Dick Whitman Reads Walt Whitman and Two Great Lit Movie Trailers
The Week in Literary Film and TV News
This week in literary film and television news, the trailer game was strong: you’ll find two exciting ones below, both featuring, as it happens, both gruesome deaths and beautiful snow-covered mountain ranges. Fun! Plus a host of developments surrounding adaptations of bestsellers new and old—including a Maria Semple HBO show, which will undoubtedly be the best thing ever— and what happens when an author (Jeff VanderMeer, to be exact) sees the adaptation of his book for the first time. Prepare for a surreal, ecstatic trip, whether ye be human, bear, or mold-thing.
The news, in brief:
Julia Roberts is all about the literary adaptations these days. HBO is developing Annapurna Television’s limited series adaptation of Maria Semple’s Today Will Be Different, with Roberts to produce and star as Eleanor Flood
RLJ Entertainment will release The Limehouse Golem, based on Peter Ackroyd’s 1994 murder-mystery novel Dan Leno and the Limehouse Golem, and starring Bill Nighy and Olivia Cooke, in the U.S. on September 8th, 2017. The film premiered last year at the Toronto Film Festival.
Carey Mulligan will star as war correspondent Kate Webb, who died in 2007, in a film adaptation of Webb’s book On the Other Side: 23 Days with the Viet Cong. “I’m so excited to bring Kate Webb’s remarkable story to the screen,” said Mulligan in a statement. “Her integrity, curiosity about the unknown and tenacity set her apart from many other journalists of her time and ultimately saved her life. In a world of increasing division, I can’t think of a more relevant character to portray today. Someone who’s very survival depended on her desire to understand the other side of the story, to obtain the truth and to report it faithfully. It is an honor to embark on this project with such a talented team of producers.”
A Monster Calls, the film adaptation of Patrick Ness‘s novel of the same name, has picked up seven Platino Awards Nominations, the most of any film this year.

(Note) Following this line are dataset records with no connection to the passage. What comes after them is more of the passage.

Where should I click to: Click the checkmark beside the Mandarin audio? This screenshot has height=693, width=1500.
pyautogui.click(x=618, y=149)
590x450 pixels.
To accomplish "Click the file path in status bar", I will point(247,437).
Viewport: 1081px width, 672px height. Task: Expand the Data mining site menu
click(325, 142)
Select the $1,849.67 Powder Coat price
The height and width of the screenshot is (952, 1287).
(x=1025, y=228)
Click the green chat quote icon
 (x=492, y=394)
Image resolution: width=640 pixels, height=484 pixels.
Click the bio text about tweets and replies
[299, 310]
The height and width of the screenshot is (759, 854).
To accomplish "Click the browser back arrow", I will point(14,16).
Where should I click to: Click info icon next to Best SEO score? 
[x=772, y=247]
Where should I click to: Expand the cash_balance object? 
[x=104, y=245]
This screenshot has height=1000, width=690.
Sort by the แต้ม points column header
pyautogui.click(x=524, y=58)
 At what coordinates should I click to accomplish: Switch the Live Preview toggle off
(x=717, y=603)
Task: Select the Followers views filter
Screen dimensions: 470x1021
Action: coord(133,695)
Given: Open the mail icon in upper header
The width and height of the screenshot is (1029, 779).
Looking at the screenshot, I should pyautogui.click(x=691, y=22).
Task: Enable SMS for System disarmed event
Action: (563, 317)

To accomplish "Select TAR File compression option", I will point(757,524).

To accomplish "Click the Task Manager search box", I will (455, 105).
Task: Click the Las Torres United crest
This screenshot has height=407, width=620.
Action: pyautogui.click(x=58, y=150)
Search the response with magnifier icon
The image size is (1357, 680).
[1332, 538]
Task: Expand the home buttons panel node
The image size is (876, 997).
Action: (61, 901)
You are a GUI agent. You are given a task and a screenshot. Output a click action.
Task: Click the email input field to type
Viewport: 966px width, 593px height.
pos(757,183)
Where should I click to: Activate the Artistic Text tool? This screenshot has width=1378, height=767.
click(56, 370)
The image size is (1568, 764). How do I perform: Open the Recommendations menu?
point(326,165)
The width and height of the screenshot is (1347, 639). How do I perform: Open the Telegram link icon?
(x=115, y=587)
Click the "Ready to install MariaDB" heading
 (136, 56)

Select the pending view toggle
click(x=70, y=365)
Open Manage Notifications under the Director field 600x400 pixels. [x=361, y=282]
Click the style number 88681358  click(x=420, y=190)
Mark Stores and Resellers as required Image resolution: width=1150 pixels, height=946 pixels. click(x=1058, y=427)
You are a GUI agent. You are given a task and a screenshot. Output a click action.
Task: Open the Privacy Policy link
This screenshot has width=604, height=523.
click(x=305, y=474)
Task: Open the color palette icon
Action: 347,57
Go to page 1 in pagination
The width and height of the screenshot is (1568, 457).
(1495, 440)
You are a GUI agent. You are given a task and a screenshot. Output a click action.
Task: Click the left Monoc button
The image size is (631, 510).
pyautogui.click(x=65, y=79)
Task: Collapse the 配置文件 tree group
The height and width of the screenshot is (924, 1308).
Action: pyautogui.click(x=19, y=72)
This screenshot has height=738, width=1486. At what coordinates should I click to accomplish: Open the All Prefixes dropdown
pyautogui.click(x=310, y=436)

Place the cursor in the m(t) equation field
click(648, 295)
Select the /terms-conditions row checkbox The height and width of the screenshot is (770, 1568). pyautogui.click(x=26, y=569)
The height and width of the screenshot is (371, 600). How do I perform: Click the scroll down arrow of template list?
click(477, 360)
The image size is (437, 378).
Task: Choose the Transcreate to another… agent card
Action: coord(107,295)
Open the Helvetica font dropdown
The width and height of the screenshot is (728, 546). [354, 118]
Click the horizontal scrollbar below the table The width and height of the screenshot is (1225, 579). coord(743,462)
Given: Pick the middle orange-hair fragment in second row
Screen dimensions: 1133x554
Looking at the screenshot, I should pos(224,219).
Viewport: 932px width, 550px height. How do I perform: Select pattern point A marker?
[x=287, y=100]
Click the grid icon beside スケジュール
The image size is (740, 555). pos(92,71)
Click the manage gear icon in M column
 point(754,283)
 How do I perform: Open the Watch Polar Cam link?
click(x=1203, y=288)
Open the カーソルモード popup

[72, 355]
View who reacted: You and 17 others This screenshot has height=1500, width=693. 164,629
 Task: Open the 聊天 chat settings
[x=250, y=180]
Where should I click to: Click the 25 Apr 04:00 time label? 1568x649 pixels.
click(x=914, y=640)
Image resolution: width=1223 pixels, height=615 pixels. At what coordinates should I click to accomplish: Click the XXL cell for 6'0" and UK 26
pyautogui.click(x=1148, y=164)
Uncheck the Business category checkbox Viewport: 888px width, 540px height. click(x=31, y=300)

Jeff VanderMeer has seen a cut of Alex Garland’s forthcoming adaptation of Annihilation, and, well, he’s into it. “It’s actually more surreal than the novel,” he said on The Ringer’s The Watch podcast. “There are a couple places where I was like, “I might need an anchor here.” The ending is so mind-blowing and in some ways different from the book that it seems to be the kind of ending that, like 2001 or something like that, people will be talking about around the watercooler for years… Visually, it’s amazing. I must say that and that’s all I probably should say.”
Ugh, cool: Janelle Monae and Juno Temple have signed on as lead roles in an episode of anthology series Philip K. Dick‘s Electric Dreams. I know I bring you this kind of announcement almost every week, but this is maybe the best one, because Janelle Monae can do no wrong. According to Deadline, the episode in question will be adapted from Dick’s 1955 story “Autofac” (collected in 1984’s Robots, Androids, and Mechanical Oddities) about a factory run by robots at the end of the world.
Jon Hamm narrates the audiobook version of Life and Adventures of Jack Engle, Walt Whitman‘s “lost” novel, out this week. Fitting, perhaps, as Mad Men and poetry fans have not missed the fact that Don Draper was originally Dick Whitman. But what does it all mean? Perhaps this apparently mediocre novel (written “strictly for money,” Katherine A. Powers guesses) holds the clue.
And last but not least, two exciting trailers this week:
First, we’ve got Kate Winslet (swoon) and Idris Elba (swoon) in the first trailer for The Mountains Between Us, Fox 2000’s adaptation of Charles Martin‘s 2010 best-seller of the same name. The two strangers crash land alone on a snowy mountain, and must rely on one another to survive—and fall in love, presumably.
Next, a film for which I am truly psyched: the heavily-mustachioed, extravagantly star-studded Murder on the Orient Express, after the Agatha Christie classic. With, of course, Kenneth Branagh as Hercule Poirot, sporting the greatest mustache of all.